両親には今日は直接バイト先に行くと言ってある。

このあたり、ハクが魔法でうまく調整をしてくれているらしく、疑われた事は一度もない。

「‥‥向こうでご飯食べるのは無理そうだなぁ‥‥」

何処かでかきこんでから向かった方がいいかも。

そのまま山に向かおうとしていた千尋は、先にコンビニに行こうとくるりときびすを返した―――その時。


「千尋」

呼び止められて、千尋は振り返った。

そのとたん、顔がぱぁっと明るくなる。

「ハク!!」





お昼ご飯なら向こうで食べればいいよと促され、山の方向へと歩いていく。

並んで歩くのも、既に日常と化した出来事。

でも、さっきから千尋はある事が聞きたくてうずうずしていた。

「ねぇ、ハク」

「ん?」

ハクがいつもの調子で千尋を覗き込んでくる。

――――どきん、とする。

これは今でも慣れない。

美人は3日見れば飽きる―――というけど、ハクの場合は飽きない。

たぶん、ハクがただ綺麗なだけじゃないからだろうけど。

「なに?」

先を促されて、千尋は口を開いた。

「この前話した事だけど‥‥星が綺麗に見える場所のこと」

「ああ、その事。明日‥‥だっけ? その流星群が降るというのは」

「そう!」



湯屋は異世界にあるので人間世界の空とは違う。

基本的には、人間世界の空で星が降ろうと隕石が降ろうと湯屋のある世界には何の関係もない。

のだが。

そこは千尋にはベタベタに甘いハクの事。

千尋が星が見たい、とリンにボヤいているのを聞きつけて、銭婆に「人間世界の空と異世界の空を繋げる事は出来ないか」と聞きに行って来たのだ。

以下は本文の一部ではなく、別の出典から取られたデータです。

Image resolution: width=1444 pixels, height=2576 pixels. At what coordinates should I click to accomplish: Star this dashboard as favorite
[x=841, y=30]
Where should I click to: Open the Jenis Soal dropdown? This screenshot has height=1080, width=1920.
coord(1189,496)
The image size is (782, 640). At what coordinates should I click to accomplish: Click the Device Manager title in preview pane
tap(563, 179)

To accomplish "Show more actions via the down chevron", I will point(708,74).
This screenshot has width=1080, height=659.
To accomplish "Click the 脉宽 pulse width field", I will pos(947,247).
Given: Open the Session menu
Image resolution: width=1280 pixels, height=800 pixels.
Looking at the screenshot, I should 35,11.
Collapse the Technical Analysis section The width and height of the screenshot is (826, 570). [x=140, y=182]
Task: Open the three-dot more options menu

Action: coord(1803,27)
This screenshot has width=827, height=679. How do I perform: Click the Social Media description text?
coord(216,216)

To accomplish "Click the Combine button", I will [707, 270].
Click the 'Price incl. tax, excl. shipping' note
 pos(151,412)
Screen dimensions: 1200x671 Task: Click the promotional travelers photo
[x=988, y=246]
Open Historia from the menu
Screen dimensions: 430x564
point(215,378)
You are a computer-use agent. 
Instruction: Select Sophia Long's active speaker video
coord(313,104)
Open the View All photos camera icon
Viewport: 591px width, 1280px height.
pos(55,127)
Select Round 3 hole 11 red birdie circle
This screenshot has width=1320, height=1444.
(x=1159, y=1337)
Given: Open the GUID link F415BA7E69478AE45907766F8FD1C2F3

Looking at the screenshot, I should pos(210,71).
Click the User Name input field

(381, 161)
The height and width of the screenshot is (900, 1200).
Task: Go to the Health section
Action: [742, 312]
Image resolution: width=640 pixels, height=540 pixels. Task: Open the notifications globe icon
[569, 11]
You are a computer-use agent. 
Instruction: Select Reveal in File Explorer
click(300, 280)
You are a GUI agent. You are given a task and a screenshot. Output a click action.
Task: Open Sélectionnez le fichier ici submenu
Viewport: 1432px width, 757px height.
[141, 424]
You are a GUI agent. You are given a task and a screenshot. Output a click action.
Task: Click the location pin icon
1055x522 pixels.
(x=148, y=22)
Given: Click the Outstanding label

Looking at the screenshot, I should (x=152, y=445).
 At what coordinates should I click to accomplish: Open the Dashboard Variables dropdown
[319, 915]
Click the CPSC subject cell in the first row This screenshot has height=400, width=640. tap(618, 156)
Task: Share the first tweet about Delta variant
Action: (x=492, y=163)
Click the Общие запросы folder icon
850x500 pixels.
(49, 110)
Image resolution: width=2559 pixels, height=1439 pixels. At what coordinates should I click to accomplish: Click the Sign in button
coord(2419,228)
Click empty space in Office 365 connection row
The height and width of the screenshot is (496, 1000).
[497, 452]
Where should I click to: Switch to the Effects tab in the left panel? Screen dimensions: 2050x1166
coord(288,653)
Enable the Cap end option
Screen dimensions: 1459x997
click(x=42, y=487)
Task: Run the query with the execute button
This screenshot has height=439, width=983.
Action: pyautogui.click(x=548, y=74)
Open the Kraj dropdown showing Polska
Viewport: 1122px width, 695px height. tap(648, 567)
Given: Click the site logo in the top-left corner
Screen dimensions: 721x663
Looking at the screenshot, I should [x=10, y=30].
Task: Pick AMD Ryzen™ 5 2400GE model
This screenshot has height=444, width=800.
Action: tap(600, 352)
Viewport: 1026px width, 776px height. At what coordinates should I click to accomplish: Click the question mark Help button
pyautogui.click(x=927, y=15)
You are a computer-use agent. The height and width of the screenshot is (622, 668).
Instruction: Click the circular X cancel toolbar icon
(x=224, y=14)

そして、ほんの数時間ならば「人間世界の空を異世界の空に映す」事は可能だと聞きつけ、そのアイテムである鏡も借りてきた。

ちなみに。

その事は千尋は知らない。

ので、純粋に星が見えると喜んでいる。

「いい場所を見つけておいたよ」

「わぁぁぁぁ、ありがとーハクっ!!」

やっぱりハクは頼りになるね、と飛びついてくる千尋を抱き留め、ハクはこれ幸いとばかりに千尋を抱きしめた。

「千尋の為ならばこのくらい何ともないよ」

そう。

千尋の為ならば星を降らせるくらい簡単にこなしてみせるさ。

その言葉は胸の中だけにとどめたが。